I keep going back to this thing my lovely, adoring wife said, "You bleed when you write." I think we were discussing me going back to school to get my PhD and I told her that I probably wasn't writing deeply enough, that I couldn't reach the level of intensity that I usually reach when I'm writing and she remarked , "You bleed when you write."

And I think I've been thinking about that because with what I've been through, I'm tired of making myself bleed for words. I deserve a happier, successful life. How long can the junkie continue his addiction before the thing that makes him feel so alive nearly kills him? How long can an artist bear the pain of creation before all he knows is pain?

To what purpose do I cut myself open and why don't I just stop and start putting love into the world?

And I think that's the answer: I started this blog so that I could ask myself how a writer can view and experience a world that does not reward him for being a writer.

I'm not going to torture myself because I can't write what I think I should be writing, or can't live the way I think I should be living, or can't see what I want to be seeing.

I'm not going to torture myself at all and if it hurts, I'm not going to indulge in that pain. I'm not going to twist and turn it and gnaw on its rusted edges and make my mouth bleed on it anymore.

I'm going to do this life up with my own special breed of quiet, awkward, elegant joy, and if it comes out as a poem then, lucky me. If it comes out of a series of good and noble acts or conversations at dinner or favors I pay forward, then lucky me too.

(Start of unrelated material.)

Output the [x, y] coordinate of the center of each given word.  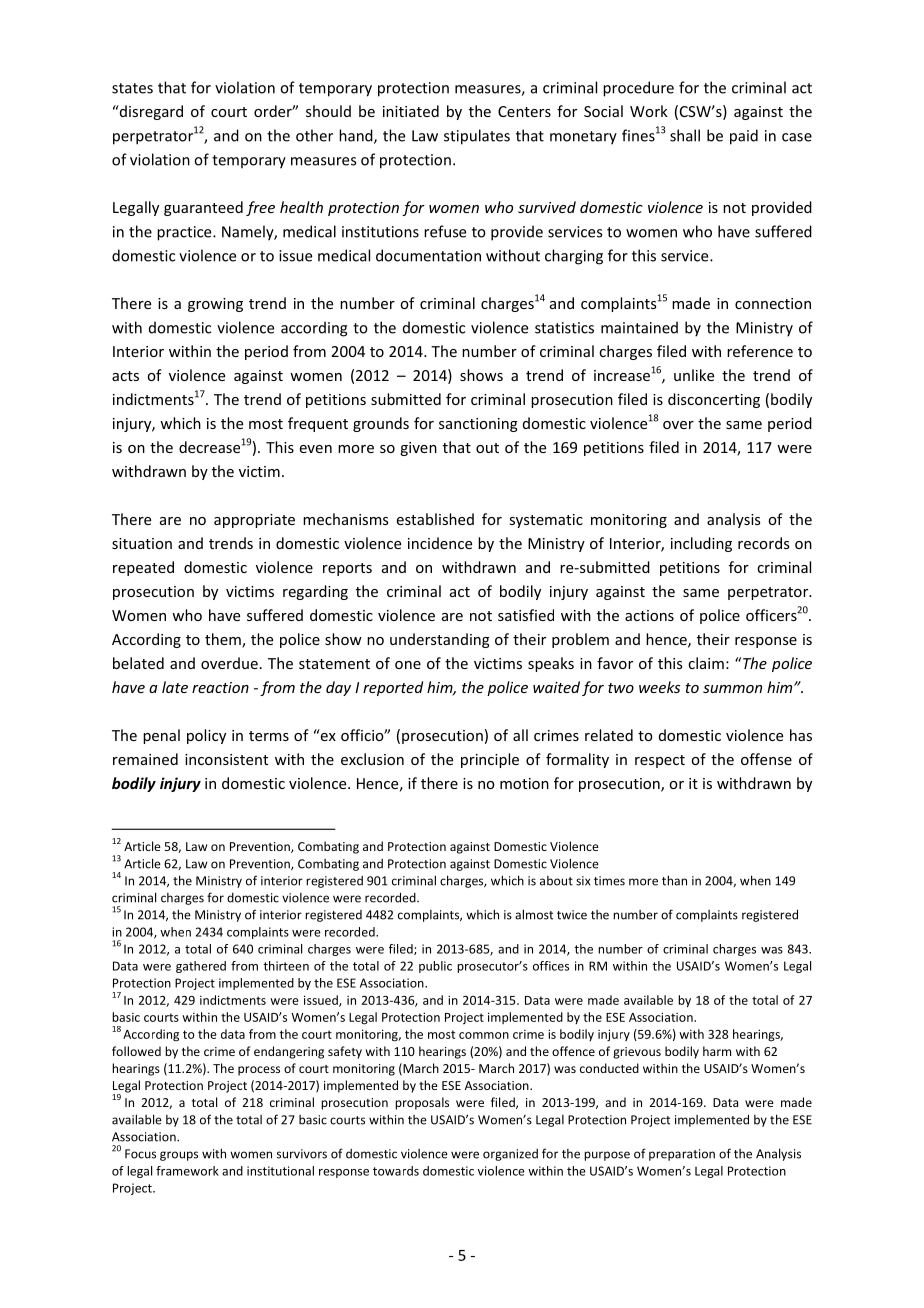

This life is not meant for suffering, not meant for bleeding out. This life is meant for enrichment, for fleshing out and there is a limit to poetry. And I have reached it. There remains little meaning in the act of writing for me but I am not sad about it.

There is more in the heavens and earth than I've dreamt of in my philosophy. There is more magic to be played. There is more that I can do and that which I do will not be with my words alone on a page.

They will rise, they will be born, they will live as their own and I will smile as a father and as a grandfather and as a great grandfather and my kinsmen are poets and artists and good husbands and great men and sailors and doctors and teachers.

The poem in which I bleed is no longer the poem I write. The poem in which I blossom is the life I write.